10:15 Professor Amanda Lagerkvist, Department of Informatics and Media, Uppsala University, Principal Investigator of the WASP-HS Project BioMe and the Uppsala Informatics and Media Hub for Digital Existence. Introduction: AI as Existential Media
11:00 Keynote 1: Professor N. Katherine Hayles, James B. Duke Distinguished Professor Emerita of Literature, literary critic and theorist. Inside the Mind of an AI: Materiality and the Crisis of Representation
12:00 Lunch
13:00 Keynote 2: Professor Joanna Zylinska, Professor of Media Philosophy, and Critical Digital Practice, Department of Digital Humanities at King’s College London. Machine Visions: On the Digital Imaging of the Future
14:00 Keynote 3: Dr Benjamin Peters, Hazel Rogers Associate Professor and Chair of Media Studies at the University of Tulsa.
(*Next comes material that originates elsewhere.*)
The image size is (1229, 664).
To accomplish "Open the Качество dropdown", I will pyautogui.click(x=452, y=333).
What Comes after the Anthropocene? Soviet AI and the Collapse of Other Inhumanely Smart Environments (via link)
15:00 Coffee
15.30 Keynote 4: Professor Btihaj Ajana, Professor in Ethics and Digital Culture at King’s College London. The Immunopolitics of Covid-19 Technologies
16:30–17:00 Endnote: Professor Nick Couldry, Department of Media and Communications, London School of Economics and Political Science. Sociologist of media culture, focusing on media practices, ethics and data colonialism.
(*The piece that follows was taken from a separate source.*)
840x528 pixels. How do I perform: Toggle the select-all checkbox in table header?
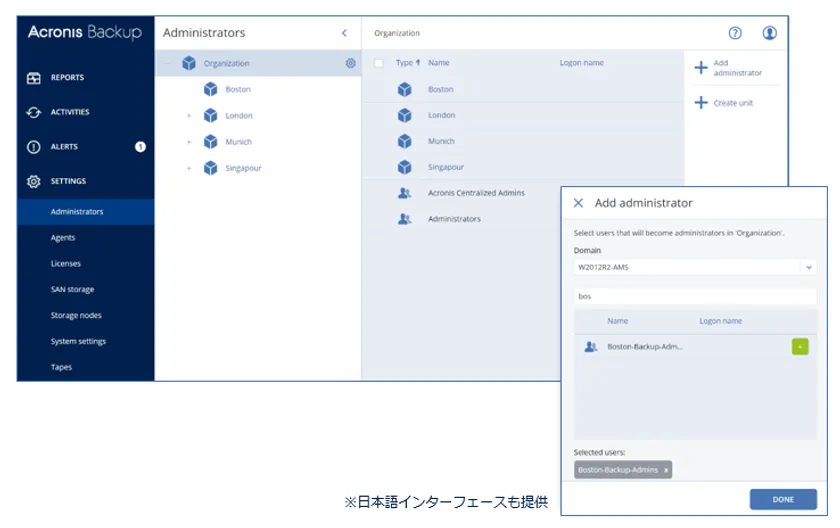378,64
17:15–18:30 Art Exhibition: “Slip of the Digital Tongue” by Jacek Smolicki, interdisciplinary artist, designer, and researcher within the BioMe project. Dr Jacek Smolicki is also a soundwalker interested in techniques of attending to (as in paying attention) and recording (as in calling to mind and heart) human and other-than-human realms, events, and existences.
Context and funding
The conference “Digital Existence III: Living with Automation – a conference about AI, Biometrics and the Human Condition” was an activity within the project “BioMe: Existential Challenges and Ethical Imperatives of Biometric AI in Everyday Lifeworlds”, headed by Professor Amanda Lagerkvist in the Department of Informatics and Media at Uppsala University.
BioMe is part of the national research program WASP-HS: Wallenberg AI, Autonomous Systems Software Program – Humanities and Society.
The conference was co-organised by the DIGMEX network, Department of Informatics and Media and the Sigtuna Foundation and co-funded by WASP-HS, Uppsala University and the Sigtuna Foundation.